--- TASK REQUIREMENTS ---
An exact copy is required of the lines running from the one that contains "The width and" to the end of the material, both ends included, with pictures omitted.
[Start of section]
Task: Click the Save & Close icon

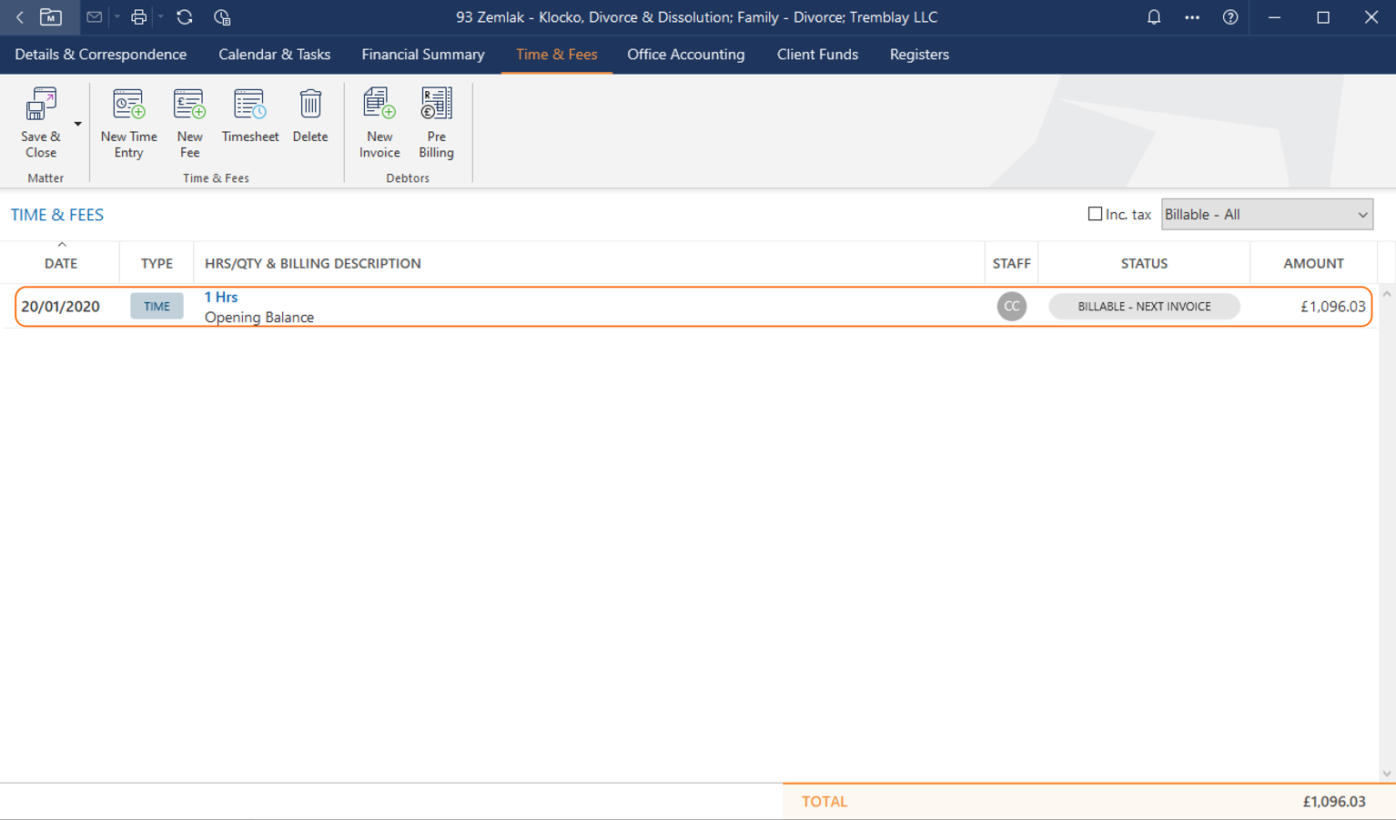Action: 40,106
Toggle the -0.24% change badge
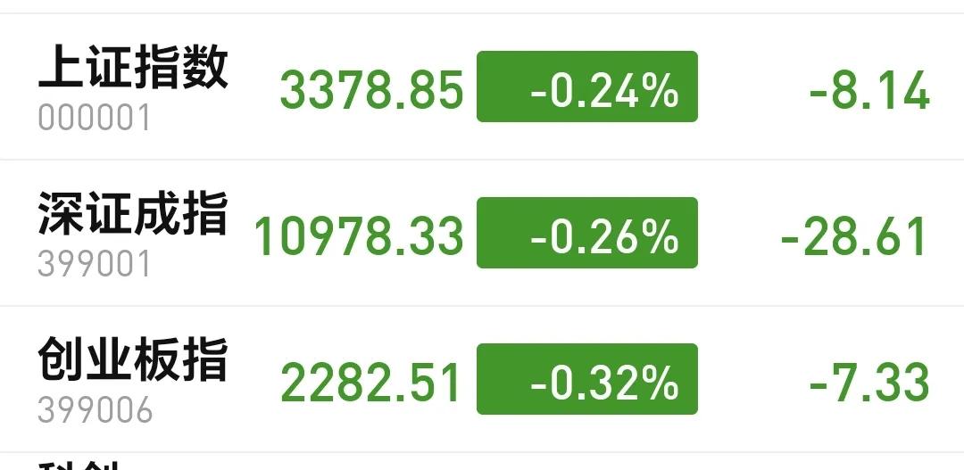 tap(587, 87)
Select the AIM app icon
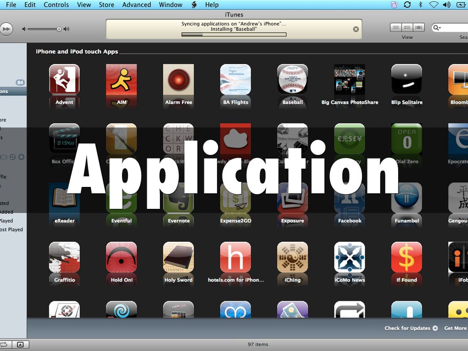The height and width of the screenshot is (351, 468). click(x=121, y=80)
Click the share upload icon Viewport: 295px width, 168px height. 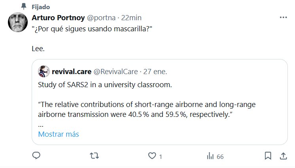tap(283, 156)
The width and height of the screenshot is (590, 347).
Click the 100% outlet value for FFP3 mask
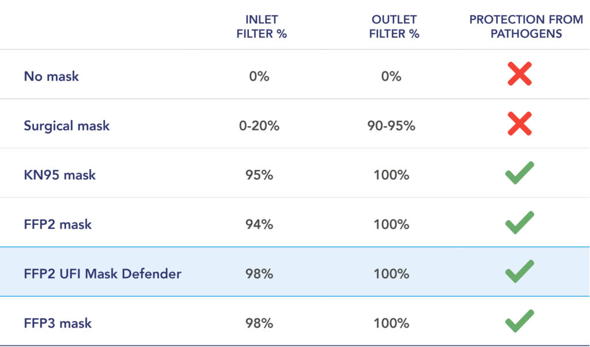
[End of section]
--- YOUR SOLUTION ---
The width and height of the screenshot is (590, 347).
Click the 100% outlet value for FFP3 mask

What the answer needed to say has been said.